The provisions against forced labour had already been inserted in Canadian law last summer as part of the requirements of the revised NAFTA deal with the U.S. and Mexico. And the new requirement for businesses to certify they are not doing business with forced-labour companies applies only to companies that seek Ottawa’s trade promotion support.

David Kilgour, a human-rights lawyer and onetime Canadian secretary of state for the Asia-Pacific, characterized Canada’s Xinjiang-related measures as “a statement of good intent” rather than substantive. He said he remains optimistic that newly appointed Foreign Affairs Minister Marc Garneau will realize “we’ve got to do more.”

Marie-Eve Sigouin-Campeau, a spokeswoman for Employment and Social Development, said it’s up to companies themselves to determine if a foreign supplier is benefiting from forced labour. “It is the responsibility of the importing company to conduct due diligence on its supply chains,” she said.

She said companies can consult resources such as the Canadian Ombudsperson for Responsible Enterprise or the federal Trade Commissioner Service for help as well as third-party organizations such as KnowTheChain.org for assistance.

Mehmet Tohti, the Ottawa-based executive director of the Uyghur Rights Advocacy Project, said it’s time for Canada to match the U.S. government’s Jan. 13 announcement that it is barring all cotton and tomato products from Xinjiang, including goods that are later processed in third countries.

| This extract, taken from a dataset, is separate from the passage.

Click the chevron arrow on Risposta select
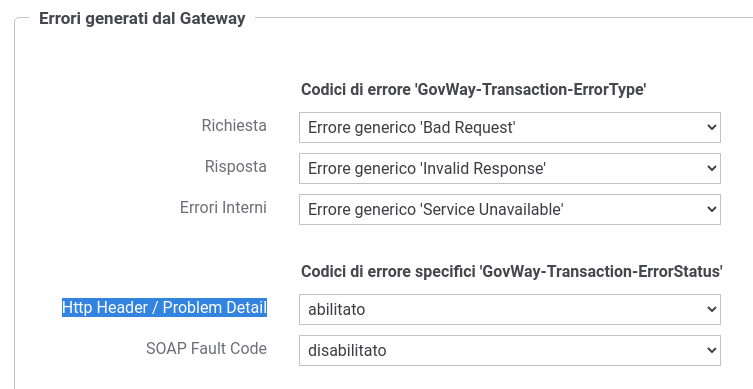The height and width of the screenshot is (389, 753). [712, 168]
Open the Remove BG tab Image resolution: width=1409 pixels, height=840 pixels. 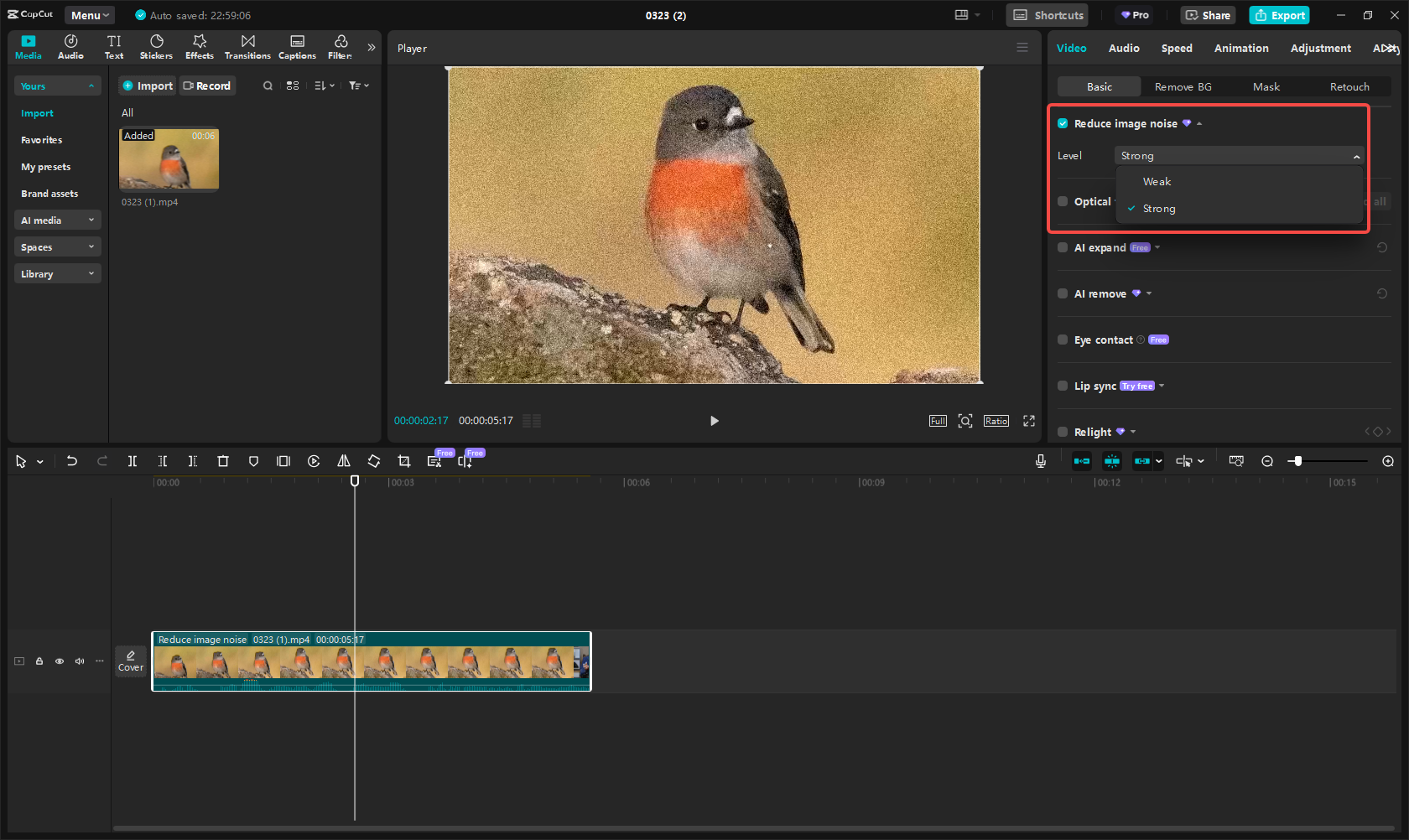[x=1183, y=87]
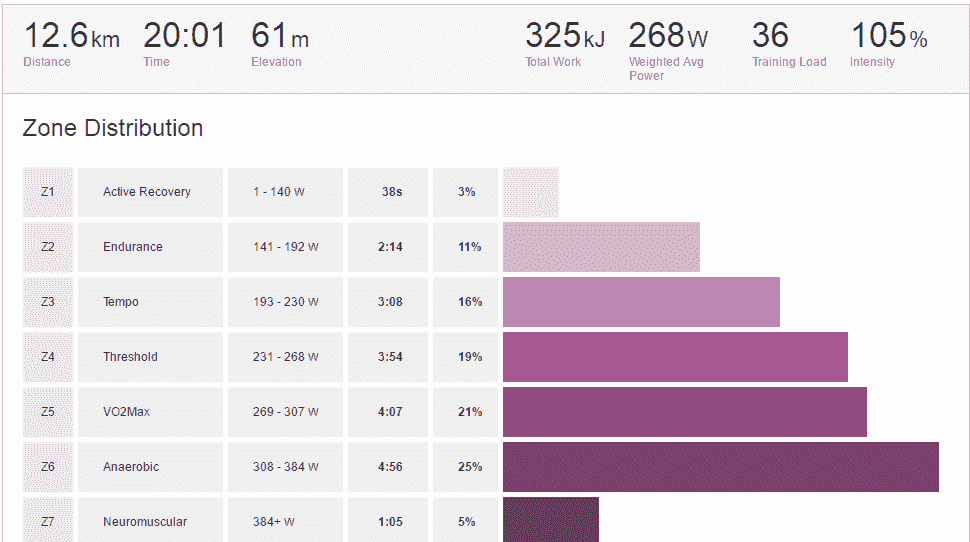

“Canada should get serious,” he said.

Darren Byler, a postdoctoral researcher at the Center for Asian Studies at the University of Colorado, Boulder who studies the treatment of Uyghurs in China, said Canadians should be concerned about the supply chains behind all Chinese-made textiles and cotton sourced in China.

He said the Chinese government aims to locate one in 10 textile jobs in Xinjiang by 2023. “Xinjiang cotton production, from picking to garment finishing, has been shown to use forced or otherwise unfree Uyghur labour,” Mr. Byler said. “Absent a dramatic shift in Chinese policy, it will thus be difficult for Canada-based companies to assure that Chinese garments and textiles in general are not tainted by Uyghur forced labour.”

He said the coercion doesn’t end there. Other industries – from electronics to food products – may also be made through Uyghur forced labour, even if the factories are located outside of Xinjiang, as tens of thousands of Uyghurs workers have been forcibly relocated to other parts of the country.

“All Canada-based companies should closely evaluate their supply chains,” Mr. Byler advised. They should hire independent investigators with expertise in Chinese and Uyghur, he said, to analyze available industry documents and public-source government documents for evidence of the Uyghur re-education labour programs.

“If they discover evidence of Uyghur labour and if on-the-ground due-diligence investigations are made impossible by Chinese government and industry interference, they should relocate their supply chains and sources of production.”